### Objectif
Reproduisez à l'identique et en entier le texte ci-dessous sur le projet Turtle Protectors High Park.

### Texte choisi
# # # # #

En discutant avec Jenny et Carolynne, il m’est apparu clairement que lancer le projet Turtle Protectors High Park a demandé un énorme effort de collaboration. À ce propos, il faudrait presque indiquer dans un générique de fin le nom de toutes les personnes ayant contribué à son succès (attendez la fin de cet article pour le voir).

 

Les résultats d’une collaboration en bonne intelligence

En tant que Gardienne de la foi du Clan de la Tortue tachetée et artiste Autochtone pluridisciplinaire, Catherine Tammaro a créé l’image de la tortue qui figure sur les panneaux aux couleurs vives que le service de Contrôle des animaux a fabriqués pour inciter le public à protéger les tortues. Jenny explique pourquoi ce geste est aussi important :

« La Ville suit désormais les conseils des personnes Autochtones. Et j’espère que c’est un modèle que nous pourrons reproduire dans l’avenir. »

# # # # #

### Extrait de données
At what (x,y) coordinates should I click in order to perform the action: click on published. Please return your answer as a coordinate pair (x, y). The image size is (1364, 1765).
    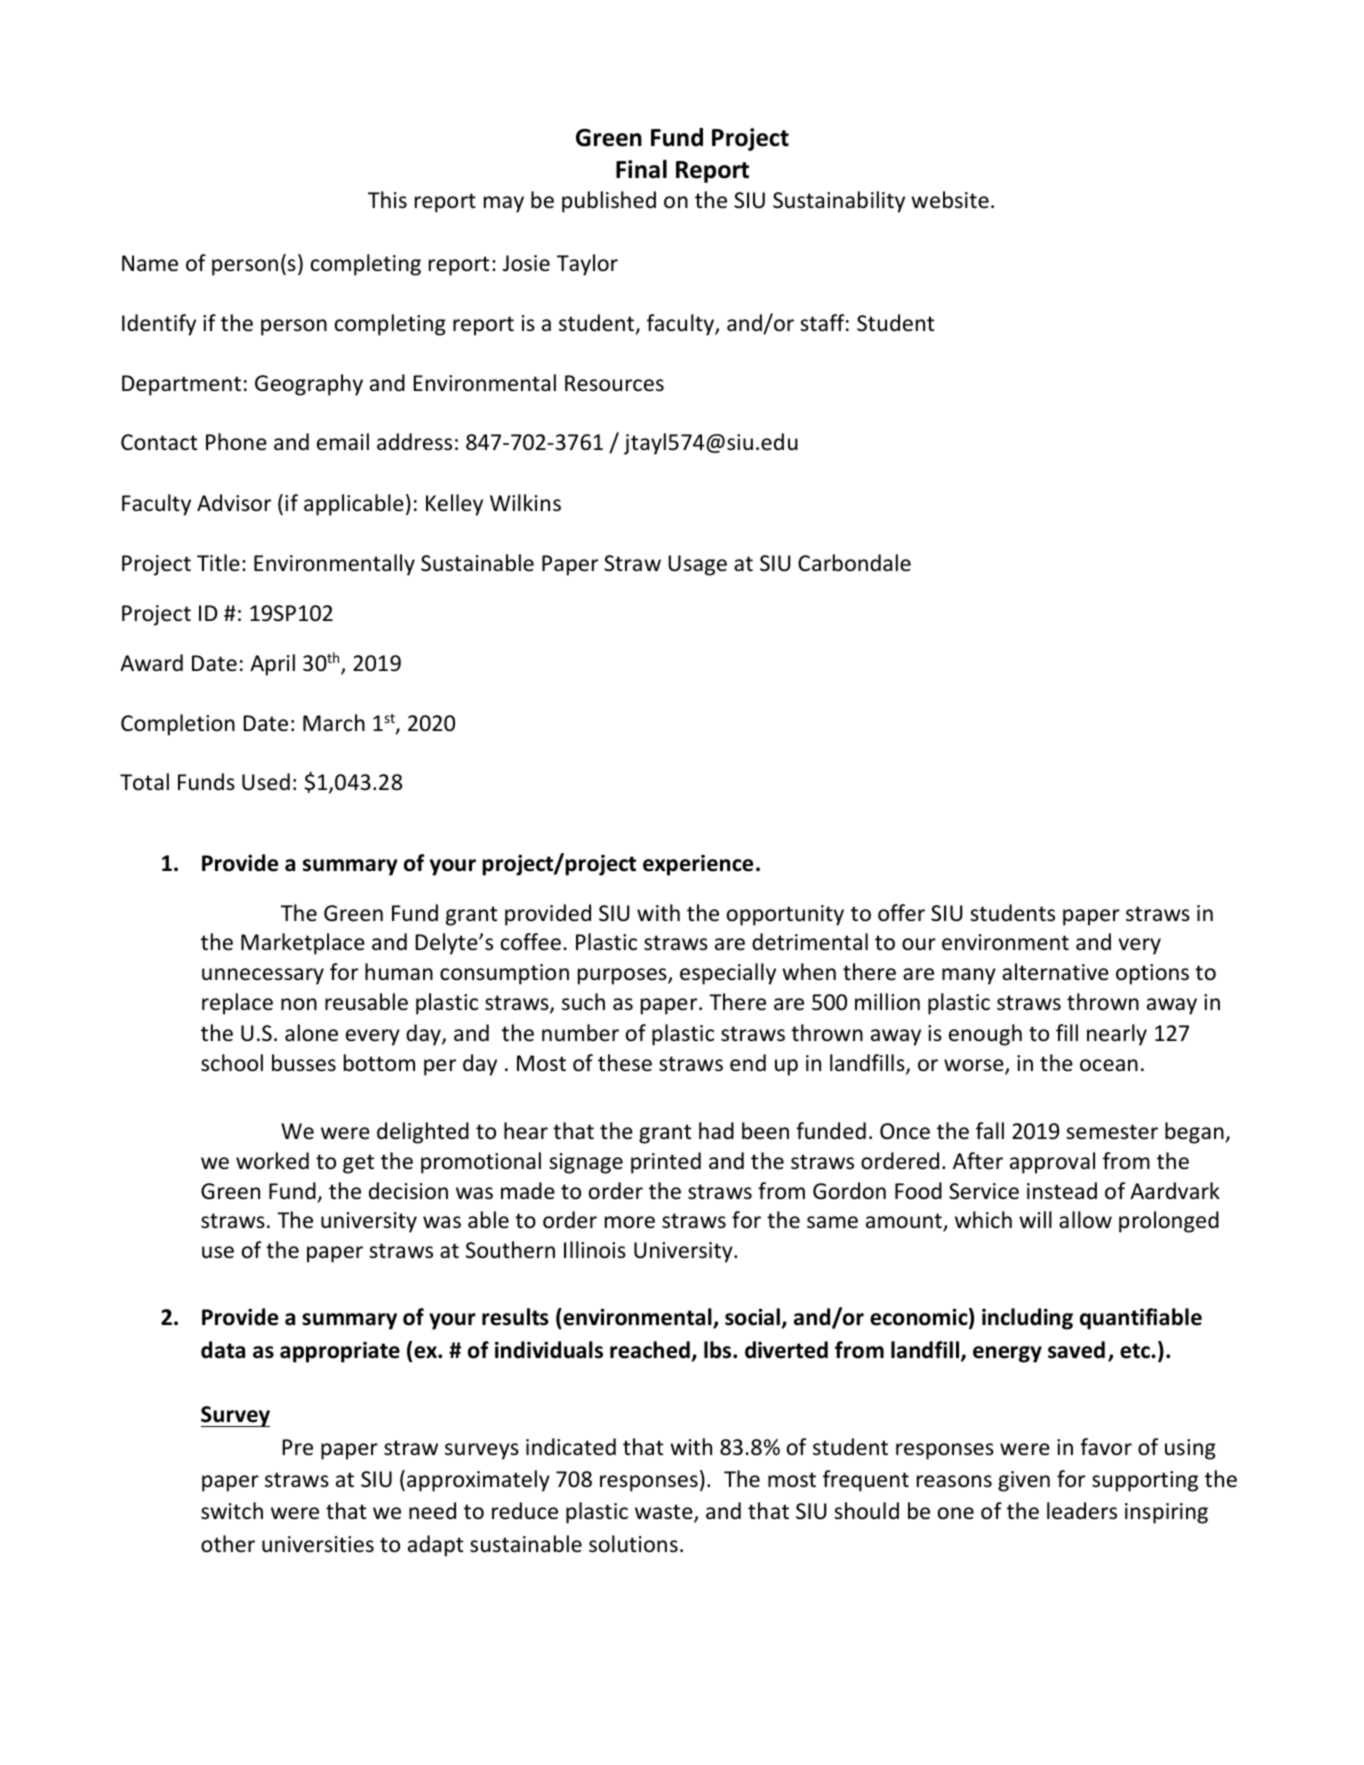
    Looking at the image, I should click on (609, 202).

# # # # #

### Corrigé
En discutant avec Jenny et Carolynne, il m’est apparu clairement que lancer le projet Turtle Protectors High Park a demandé un énorme effort de collaboration. À ce propos, il faudrait presque indiquer dans un générique de fin le nom de toutes les personnes ayant contribué à son succès (attendez la fin de cet article pour le voir).

 

Les résultats d’une collaboration en bonne intelligence

En tant que Gardienne de la foi du Clan de la Tortue tachetée et artiste Autochtone pluridisciplinaire, Catherine Tammaro a créé l’image de la tortue qui figure sur les panneaux aux couleurs vives que le service de Contrôle des animaux a fabriqués pour inciter le public à protéger les tortues. Jenny explique pourquoi ce geste est aussi important :

« La Ville suit désormais les conseils des personnes Autochtones. Et j’espère que c’est un modèle que nous pourrons reproduire dans l’avenir. »